Python提取pdf文字信息
Python提取pdf文字信息
需求
今天教务处导出来我们全年级的成绩,一看吓一跳,我们的名字怎么不在文件名里,只能一个个找吗。事情开始变得离谱起来,因为足足有800多份成绩。
不怕,人生苦短,我用Python
,思路很简单,使用pdfminer读取pdf文件里的文字信息,剩下的就是一个时间复杂度为\(O(n)\)的查找问题了。
代码
- 文件目录结构
其中 scores
存放全学院的成绩,results
保存查找结果,main.py
是核心代码。
import os
from shutil import copy
from io import StringIO
from pdfminer.pdfinterp import PDFResourceManager, process_pdf
from pdfminer.converter import TextConverter
from pdfminer.layout import LAParams
score_dir = ".\scores"
def readPdf(pdf_file):
rsrcmgr = PDFResourceManager()
retstr = StringIO()
laparams = LAParams()
device = TextConverter(rsrcmgr=rsrcmgr, outfp=retstr, laparams=laparams)

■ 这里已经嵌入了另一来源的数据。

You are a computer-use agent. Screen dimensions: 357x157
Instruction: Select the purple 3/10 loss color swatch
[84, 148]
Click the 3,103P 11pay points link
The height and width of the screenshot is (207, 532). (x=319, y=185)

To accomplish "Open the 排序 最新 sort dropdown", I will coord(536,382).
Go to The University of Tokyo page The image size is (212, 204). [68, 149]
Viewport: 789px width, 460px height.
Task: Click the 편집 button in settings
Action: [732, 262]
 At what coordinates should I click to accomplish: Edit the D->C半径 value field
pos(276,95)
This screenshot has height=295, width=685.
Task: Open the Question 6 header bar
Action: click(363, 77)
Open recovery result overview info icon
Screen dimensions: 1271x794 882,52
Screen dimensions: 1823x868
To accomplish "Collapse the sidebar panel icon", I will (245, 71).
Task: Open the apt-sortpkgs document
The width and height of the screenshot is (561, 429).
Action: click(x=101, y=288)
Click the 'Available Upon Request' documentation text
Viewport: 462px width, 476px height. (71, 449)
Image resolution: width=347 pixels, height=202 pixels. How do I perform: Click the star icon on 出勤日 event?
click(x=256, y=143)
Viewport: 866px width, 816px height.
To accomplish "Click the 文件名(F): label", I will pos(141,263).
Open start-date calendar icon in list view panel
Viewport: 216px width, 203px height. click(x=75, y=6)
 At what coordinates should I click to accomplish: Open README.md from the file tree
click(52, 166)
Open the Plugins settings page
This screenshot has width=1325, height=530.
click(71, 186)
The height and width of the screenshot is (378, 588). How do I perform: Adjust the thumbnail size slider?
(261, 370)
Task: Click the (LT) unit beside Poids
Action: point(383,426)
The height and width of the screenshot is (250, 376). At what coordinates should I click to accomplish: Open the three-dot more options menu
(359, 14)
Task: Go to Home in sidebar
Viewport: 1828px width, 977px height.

process_pdf(rsrcmgr=rsrcmgr, device=device, fp=pdf_file)
device.close()
content = retstr.getvalue()
retstr.close()
return content
if __name__ == '__main__':
list = ["王五", "张三", "李四"]
file_list = os.listdir(score_dir)
for i in file_list:
# read pdf content
with open(os.path.join(score_dir, i), "rb") as f:
content = readPdf(f)
# search name in content
for search_name in list:
if search_name in content:
# save to results
copy(os.path.join(score_dir, i), os.path.join("./results/", search_name + ".pdf"))
# # save time
# list.remove(search_name)
if len(list) == 0:
break
print("Search successfully!")
总结
复习了一些相关语法,os.listdir(score_dir)
, copy(os.path.join(score_dir, i), os.path.join("./results/", search_name + ".pdf"))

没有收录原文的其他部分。